The sensory and cognitive features of autism spectrum disorders (ASDs) must have origins in altered neural coding and information processing. But what these neural coding changes are, and whether they are shared in different forms of ASD, are unknown.

Transgenic mouse models of ASD provide an opportunity to study neural coding defects and the circuit mechanisms that underlie them. A canonical model is that ASD involves circuit hyperexcitability and excess spiking, which may contribute to sensory hypersensitivity in some forms of ASD.

Dan Feldman and his team recently tested this hypothesis in the somatosensory cortex of several genetic mouse models of autism and, surprisingly, found that spiking was normal or slightly reduced, not elevated¹. Thus, hyperexcitable circuits may not be the common basis for cortical dysfunction in ASD and additional hypotheses are needed. These may include blunted sensory tuning, disrupted adaptation, blurred maps, changes in brain rhythms or reduced signal-to-noise in population activity, all of which could degrade population coding without adding excess spikes.

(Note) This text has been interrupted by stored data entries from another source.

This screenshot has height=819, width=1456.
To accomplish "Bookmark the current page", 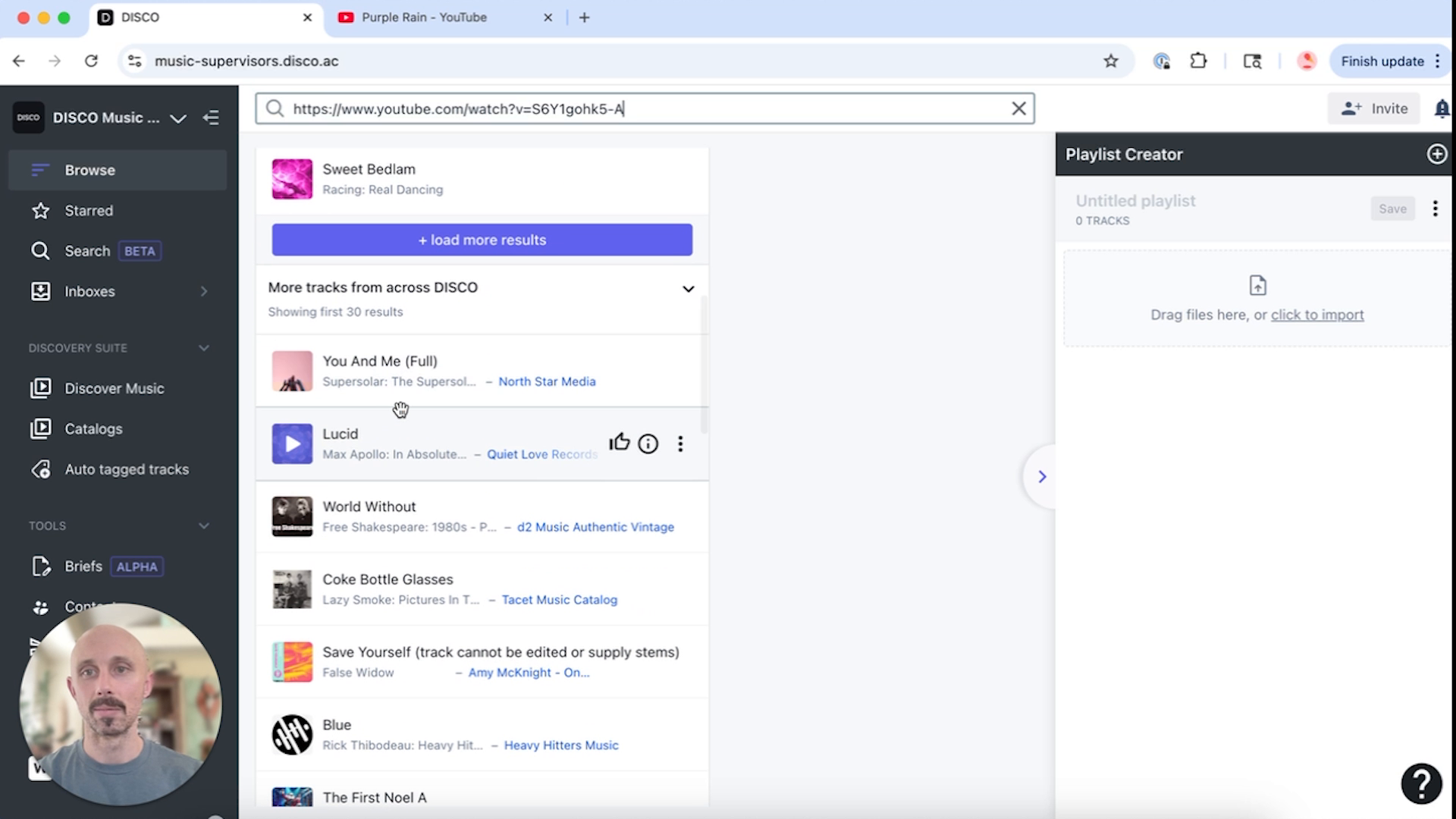I will pyautogui.click(x=1112, y=61).
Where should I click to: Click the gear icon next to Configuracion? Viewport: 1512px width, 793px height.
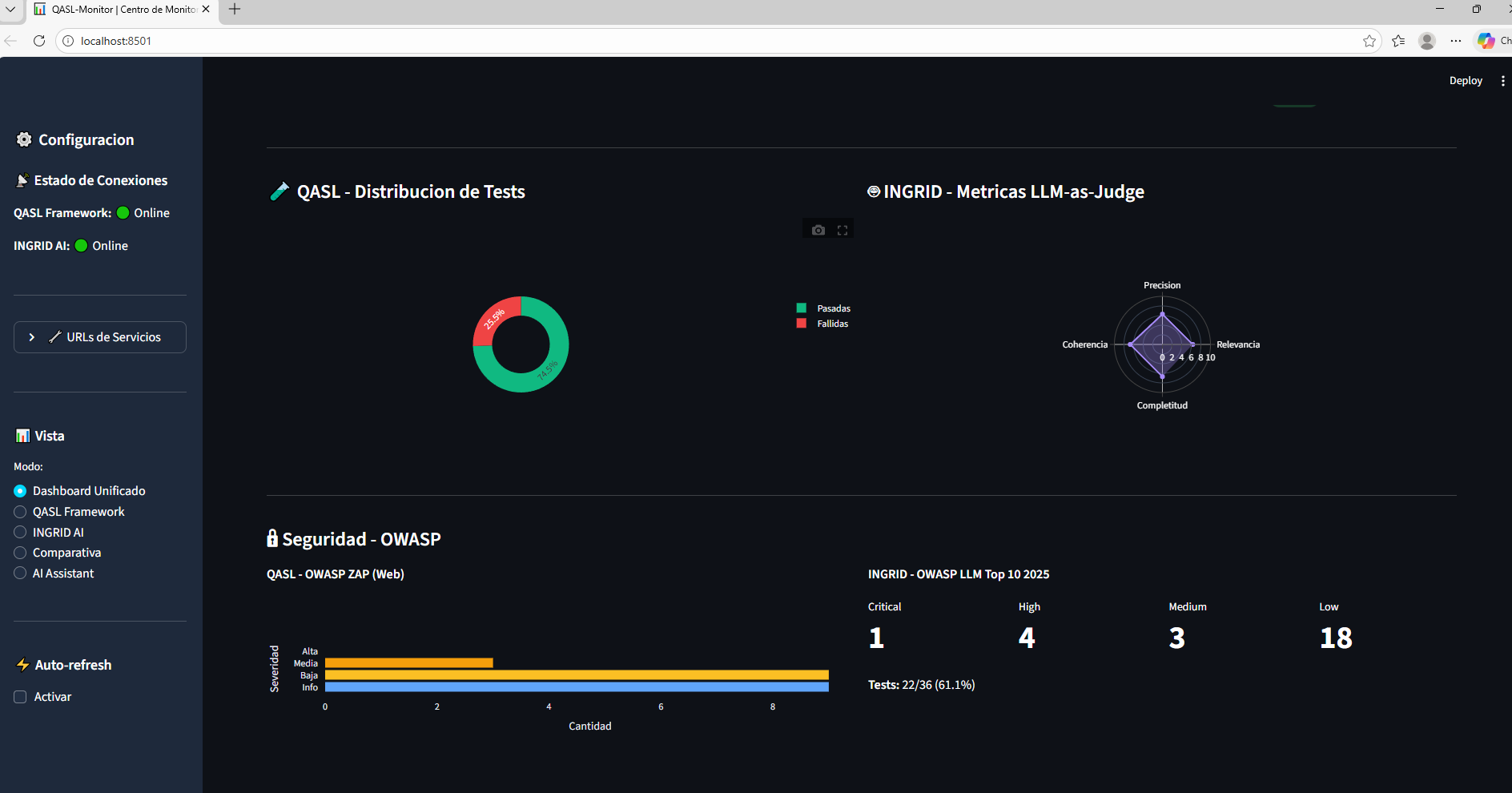pos(24,139)
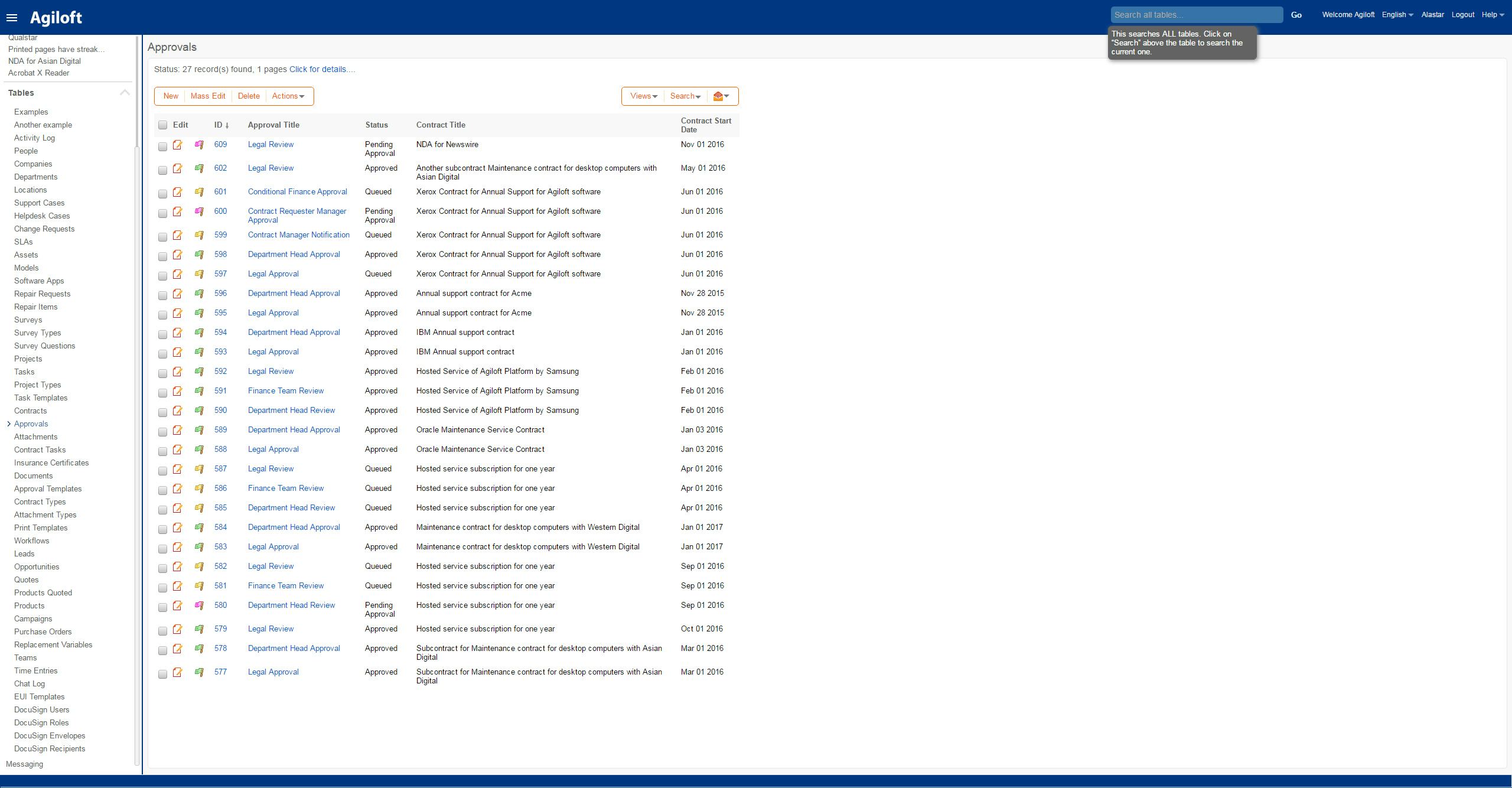Click the pink flag icon on record 600
Viewport: 1512px width, 788px height.
(x=199, y=213)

In the current project, the Feldman lab plans to survey for neural coding abnormalities in the somatosensory cortex in multiple genetic mouse models of ASD in order to identify novel coding changes. They will focus initially on Fmr1^-/y, Cntnap2^-/-, and Tsc2^+/- mice, extending to other ASD mouse models to define the scope of common coding phenotypes. Dense multi-site spike recordings and 2-photon calcium imaging will be used to assess neural coding in awake mice under sparse and dense sensory loads. Coding deficits that emerge under specific sensory conditions can suggest underlying circuit mechanisms, which will also be investigated.

Findings from these studies may identify coding changes that are common across multiple genetic forms of ASD or may reveal a wide set of unique disruptions. Cortical dysfunction under dense sensory conditions could relate to sensory overload or gating phenotypes in autism. An accurate understanding of coding changes is essential to test future therapeutic strategies aimed at normalizing cortical function.